Mr. Qin continued: "Investment in donkey-farming and trade is a win-win for everyone: farmers escape poverty, local government gets more revenue, trading is enlivened, businesses are started up- and downstream, and jobs are created."
Farmers display awards at a donkey exhibition in northeastern China
Why donkeys? Dong'e (东阿) County is the home of a traditional Chinese medicine called E'jiao (阿胶, named after the county), a gelatin made from donkey skins which purportedly has all kinds of benefits and is high demand in China. Output (of authentic medicine) is limited by the number of donkeys in China which has fallen by about 50 percent since the 1990s as farms mechanize. To make matters worse, donkeys reproduce slowly due to low fertility and a long gestation period. With the shortage of raw material for a product in high demand, the price of both e'jiao and donkey skins has soared.

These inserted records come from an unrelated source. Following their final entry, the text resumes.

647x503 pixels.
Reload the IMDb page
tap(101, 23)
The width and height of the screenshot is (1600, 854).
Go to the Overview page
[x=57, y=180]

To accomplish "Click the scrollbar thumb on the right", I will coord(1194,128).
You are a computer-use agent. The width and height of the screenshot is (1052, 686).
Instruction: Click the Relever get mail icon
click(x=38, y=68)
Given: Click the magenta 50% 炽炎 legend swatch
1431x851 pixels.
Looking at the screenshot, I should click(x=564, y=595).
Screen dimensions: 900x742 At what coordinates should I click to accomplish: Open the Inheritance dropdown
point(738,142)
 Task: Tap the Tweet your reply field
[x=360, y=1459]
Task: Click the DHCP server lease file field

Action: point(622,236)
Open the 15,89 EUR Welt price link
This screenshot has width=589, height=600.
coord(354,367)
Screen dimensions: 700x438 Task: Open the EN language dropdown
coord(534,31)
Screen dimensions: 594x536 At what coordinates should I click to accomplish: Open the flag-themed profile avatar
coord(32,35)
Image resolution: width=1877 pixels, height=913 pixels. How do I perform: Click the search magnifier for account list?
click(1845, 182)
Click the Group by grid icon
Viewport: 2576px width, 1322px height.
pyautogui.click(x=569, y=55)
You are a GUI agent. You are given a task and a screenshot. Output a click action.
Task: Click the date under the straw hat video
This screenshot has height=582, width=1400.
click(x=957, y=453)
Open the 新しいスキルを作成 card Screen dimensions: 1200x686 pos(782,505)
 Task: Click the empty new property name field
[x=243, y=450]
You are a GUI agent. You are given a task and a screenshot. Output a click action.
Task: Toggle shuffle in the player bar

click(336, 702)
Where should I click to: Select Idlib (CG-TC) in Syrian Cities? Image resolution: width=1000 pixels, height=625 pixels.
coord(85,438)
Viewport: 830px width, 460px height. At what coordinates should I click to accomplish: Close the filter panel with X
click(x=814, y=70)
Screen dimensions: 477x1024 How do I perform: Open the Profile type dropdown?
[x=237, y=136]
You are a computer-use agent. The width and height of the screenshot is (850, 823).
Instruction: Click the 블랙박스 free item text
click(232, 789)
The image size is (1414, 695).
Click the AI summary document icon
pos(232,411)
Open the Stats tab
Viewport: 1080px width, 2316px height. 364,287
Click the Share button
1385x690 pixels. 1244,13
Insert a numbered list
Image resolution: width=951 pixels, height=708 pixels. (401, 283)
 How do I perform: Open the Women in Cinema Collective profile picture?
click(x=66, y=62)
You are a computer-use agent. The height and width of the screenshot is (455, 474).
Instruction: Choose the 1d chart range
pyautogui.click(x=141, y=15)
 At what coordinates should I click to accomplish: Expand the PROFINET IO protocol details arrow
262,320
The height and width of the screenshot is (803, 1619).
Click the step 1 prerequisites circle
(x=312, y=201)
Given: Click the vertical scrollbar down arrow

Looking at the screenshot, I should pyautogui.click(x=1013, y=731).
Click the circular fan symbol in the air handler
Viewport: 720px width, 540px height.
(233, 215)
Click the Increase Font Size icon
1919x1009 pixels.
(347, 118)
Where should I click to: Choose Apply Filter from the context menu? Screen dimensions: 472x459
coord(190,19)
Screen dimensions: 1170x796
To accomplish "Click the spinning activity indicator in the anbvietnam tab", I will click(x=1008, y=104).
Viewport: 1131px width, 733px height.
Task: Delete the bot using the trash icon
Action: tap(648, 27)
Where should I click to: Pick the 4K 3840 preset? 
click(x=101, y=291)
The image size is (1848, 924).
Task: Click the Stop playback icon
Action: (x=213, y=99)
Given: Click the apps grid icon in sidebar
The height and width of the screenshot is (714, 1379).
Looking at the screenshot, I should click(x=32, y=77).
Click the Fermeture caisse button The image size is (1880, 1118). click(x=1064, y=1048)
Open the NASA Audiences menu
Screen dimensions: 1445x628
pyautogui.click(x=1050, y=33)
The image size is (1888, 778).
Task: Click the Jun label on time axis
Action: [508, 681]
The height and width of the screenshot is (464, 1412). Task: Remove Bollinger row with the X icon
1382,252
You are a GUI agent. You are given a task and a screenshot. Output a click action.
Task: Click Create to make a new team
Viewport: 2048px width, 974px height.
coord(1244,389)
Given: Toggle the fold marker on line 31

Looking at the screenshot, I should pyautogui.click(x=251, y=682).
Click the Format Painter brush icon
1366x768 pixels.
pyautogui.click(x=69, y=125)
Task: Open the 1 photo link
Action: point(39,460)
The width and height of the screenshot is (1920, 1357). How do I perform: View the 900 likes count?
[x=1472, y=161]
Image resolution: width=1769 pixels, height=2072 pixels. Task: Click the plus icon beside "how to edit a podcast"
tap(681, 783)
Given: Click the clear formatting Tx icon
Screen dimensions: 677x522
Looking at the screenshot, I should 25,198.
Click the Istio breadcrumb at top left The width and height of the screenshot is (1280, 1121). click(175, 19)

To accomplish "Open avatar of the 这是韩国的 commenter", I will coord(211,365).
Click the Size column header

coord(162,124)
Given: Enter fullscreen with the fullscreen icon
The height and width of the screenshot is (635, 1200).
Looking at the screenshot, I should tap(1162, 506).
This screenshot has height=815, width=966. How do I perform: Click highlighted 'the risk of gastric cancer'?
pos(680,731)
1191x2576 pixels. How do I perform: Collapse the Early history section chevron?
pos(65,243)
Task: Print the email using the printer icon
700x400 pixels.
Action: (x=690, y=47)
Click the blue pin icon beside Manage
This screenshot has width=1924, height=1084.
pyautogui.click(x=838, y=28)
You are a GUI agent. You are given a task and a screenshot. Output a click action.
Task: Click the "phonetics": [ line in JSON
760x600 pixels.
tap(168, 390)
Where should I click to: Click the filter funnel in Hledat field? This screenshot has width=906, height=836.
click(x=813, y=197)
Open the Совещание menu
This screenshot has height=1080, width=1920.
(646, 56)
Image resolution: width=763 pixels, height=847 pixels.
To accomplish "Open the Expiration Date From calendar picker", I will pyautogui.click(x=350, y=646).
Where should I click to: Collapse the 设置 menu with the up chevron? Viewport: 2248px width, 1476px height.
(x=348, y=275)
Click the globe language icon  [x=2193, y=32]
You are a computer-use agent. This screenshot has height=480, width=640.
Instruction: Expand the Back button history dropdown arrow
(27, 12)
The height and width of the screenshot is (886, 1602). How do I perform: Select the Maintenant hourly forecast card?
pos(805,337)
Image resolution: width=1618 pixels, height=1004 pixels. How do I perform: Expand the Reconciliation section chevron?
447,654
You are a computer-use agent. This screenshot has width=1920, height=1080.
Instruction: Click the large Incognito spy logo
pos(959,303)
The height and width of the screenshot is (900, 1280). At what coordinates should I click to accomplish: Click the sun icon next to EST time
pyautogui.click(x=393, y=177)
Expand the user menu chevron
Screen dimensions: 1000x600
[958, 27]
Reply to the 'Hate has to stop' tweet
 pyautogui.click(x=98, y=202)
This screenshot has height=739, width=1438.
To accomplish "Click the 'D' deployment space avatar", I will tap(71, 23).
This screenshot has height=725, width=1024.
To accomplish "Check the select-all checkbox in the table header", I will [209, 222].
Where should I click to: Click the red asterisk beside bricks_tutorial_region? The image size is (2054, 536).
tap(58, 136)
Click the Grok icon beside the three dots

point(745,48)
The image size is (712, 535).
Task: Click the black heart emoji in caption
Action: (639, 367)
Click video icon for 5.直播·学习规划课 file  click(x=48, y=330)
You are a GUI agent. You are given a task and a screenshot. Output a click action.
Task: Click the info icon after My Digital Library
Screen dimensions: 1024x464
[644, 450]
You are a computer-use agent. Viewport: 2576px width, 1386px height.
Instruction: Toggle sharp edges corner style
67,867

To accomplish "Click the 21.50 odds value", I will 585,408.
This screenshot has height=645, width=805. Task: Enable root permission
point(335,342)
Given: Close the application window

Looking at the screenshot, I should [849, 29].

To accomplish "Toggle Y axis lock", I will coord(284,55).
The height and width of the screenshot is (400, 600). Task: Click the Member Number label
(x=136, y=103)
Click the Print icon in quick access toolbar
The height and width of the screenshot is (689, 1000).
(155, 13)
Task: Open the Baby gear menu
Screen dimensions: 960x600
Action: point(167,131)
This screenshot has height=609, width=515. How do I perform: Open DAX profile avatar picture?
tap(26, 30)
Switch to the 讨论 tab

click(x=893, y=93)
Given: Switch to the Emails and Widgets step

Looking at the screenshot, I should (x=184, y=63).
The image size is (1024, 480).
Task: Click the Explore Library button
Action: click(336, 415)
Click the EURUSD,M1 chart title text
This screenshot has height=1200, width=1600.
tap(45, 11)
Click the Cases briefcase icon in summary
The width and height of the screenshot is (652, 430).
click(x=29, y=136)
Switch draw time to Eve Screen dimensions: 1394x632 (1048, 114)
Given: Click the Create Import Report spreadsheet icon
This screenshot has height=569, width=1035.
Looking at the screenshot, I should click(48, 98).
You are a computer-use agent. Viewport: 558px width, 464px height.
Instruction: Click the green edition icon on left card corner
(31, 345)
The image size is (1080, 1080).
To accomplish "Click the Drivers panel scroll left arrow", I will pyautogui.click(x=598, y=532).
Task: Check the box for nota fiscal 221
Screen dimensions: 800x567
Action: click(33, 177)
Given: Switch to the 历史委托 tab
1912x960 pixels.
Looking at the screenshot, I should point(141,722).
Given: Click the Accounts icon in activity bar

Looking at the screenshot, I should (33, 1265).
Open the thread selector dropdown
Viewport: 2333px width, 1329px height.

Dong'e E'jiao, the Shandong company that makes the medicine, set up the donkey exchange and sponsored the international symposium, which President Qin hopes will "break through a raw material bottleneck for the company."
The company and/or the county seems to have some clout. Shandong province declared donkey-farming a key industry for poverty alleviation. Liucheng Municipality in Dong'e County has been developing the industry since 2015 and last year had 207 scaled-up donkey farms and 100 poverty-alleviation donkey farms. Liucheng aspires to be a nationally-recognized breeding base with 1 million black donkeys by 2020. Tongtiankai City has the county's first donkey market with 120 vendors, and aims to be China's central collection point for commercial donkeys.
Despite these efforts, China's demand for donkeys has outstripped domestic supply. Traders have been combing the globe in search of skins and hoofs, and Africa has been a prime destination. Traders bought up so many donkeys that Niger and Burkina Faso banned donkey exports last year. Henan Province officials made overtures to South African counterparts about a donkey investment deal, but smuggling--often by criminal syndicates--has caused an uproar in South Africa. The Chinese embassy issued a statement earlier this year denying involvement of Chinese companies in the trade and asked the press to stop reporting stories about the topic.
Now China wants to organize the donkey trade under the banner of One Belt One Road. Chinese companies will go forth into poor remote regions of South and Central Asia and Africa, doing business, building agricultural industrial parks, sharing technical and market information, and creating industry chains that enrich farmers.
These themes were prominent at the International Donkey Industry Academic Exchange Meeting held in Dong'e last month. The meeting hosted experts from 16 countries to form a blueprint for development of a global donkey industry, discuss breeding, health, animal welfare, and commercial supply chains for donkeys, and their potential economic value. A "Dong'e Consensus" issued at the meeting called for governments to devote more attention to donkeys in research and international exchanges. The symposium launched an international alliance for donkey industry technology and set up a $10 million fund to support donkey research.
Earlier this year, a province in northwest Pakistan announced a sustainable donkey development program aimed at attracting Chinese investment as part of the China-Pakistan Economic Corridor, one of the most prominent segments of the Belt and Road initiative. Pakistani officials’ described the program to “export donkeys to the government of China” with language seemingly drawn from the Chinese blueprint. It will feature new office buildings, dormitories for workers, investment in machinery and equipment, and a “rigorous breeding program” to meet market demand.